-- Work to be completed --
Repeat each entry exactly; omit all pictures.

(Screenshot grounding data)
╔══

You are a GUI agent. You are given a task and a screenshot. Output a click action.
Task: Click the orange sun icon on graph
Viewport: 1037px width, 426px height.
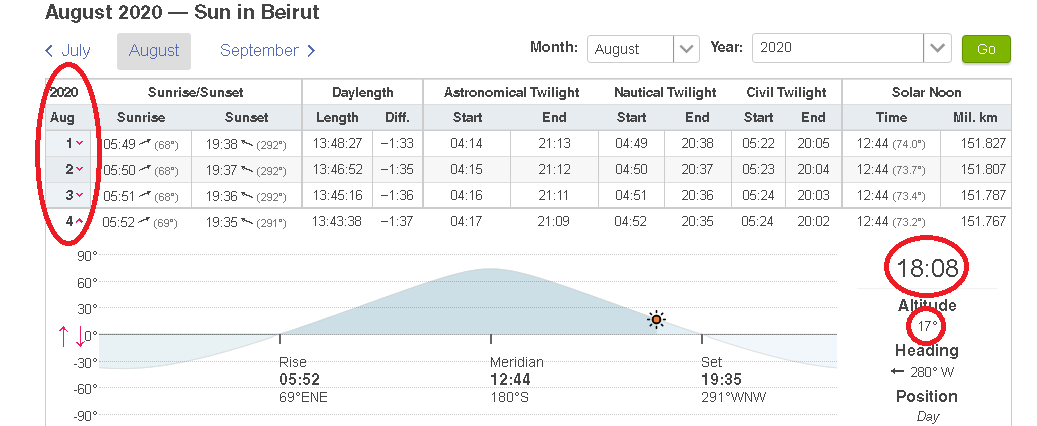(x=656, y=320)

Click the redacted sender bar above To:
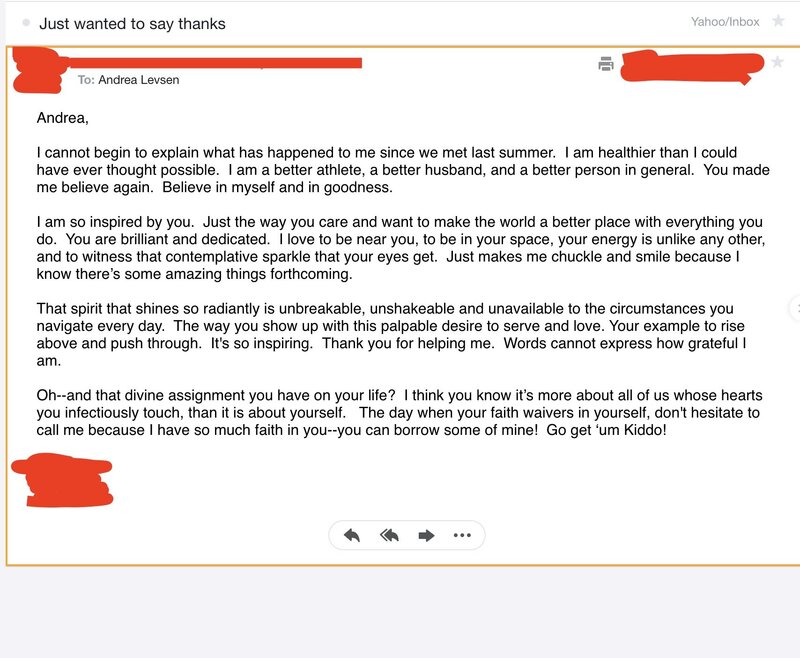pos(214,63)
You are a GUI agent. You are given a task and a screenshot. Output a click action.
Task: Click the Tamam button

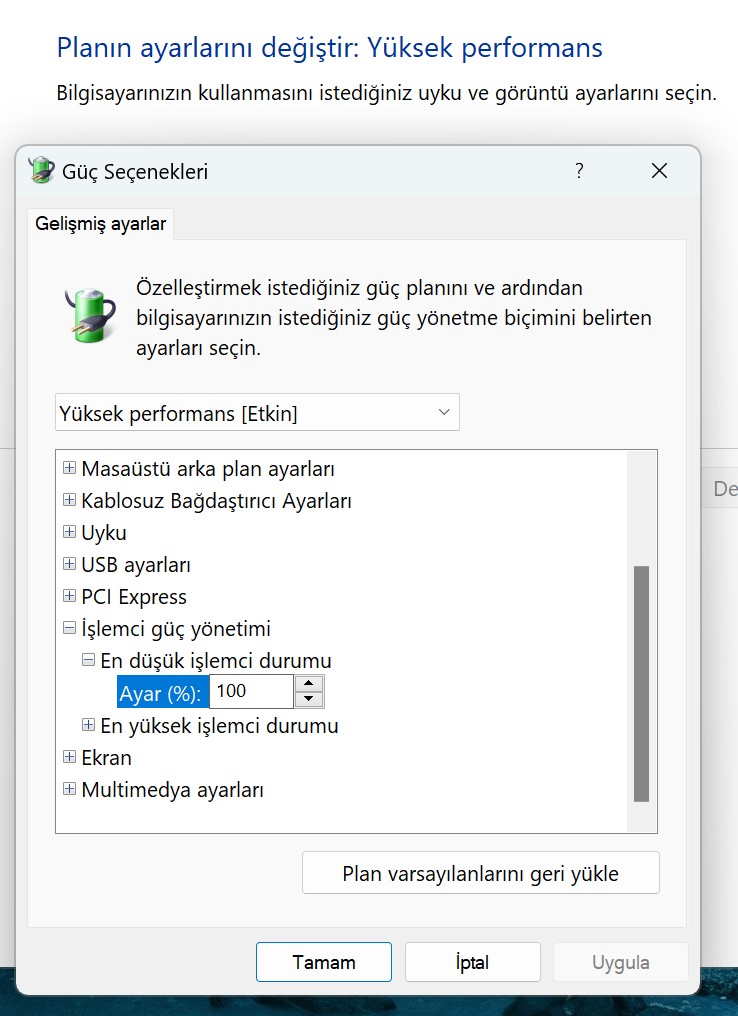(324, 962)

╚══

-- Written solution --
You are a GUI agent. You are given a task and a screenshot. Output a click action.
Task: Click the orange sun icon on graph
Viewport: 1037px width, 426px height.
(x=656, y=320)

Click the redacted sender bar above To:
pos(214,63)
You are a GUI agent. You are given a task and a screenshot. Output a click action.
Task: Click the Tamam button

(324, 962)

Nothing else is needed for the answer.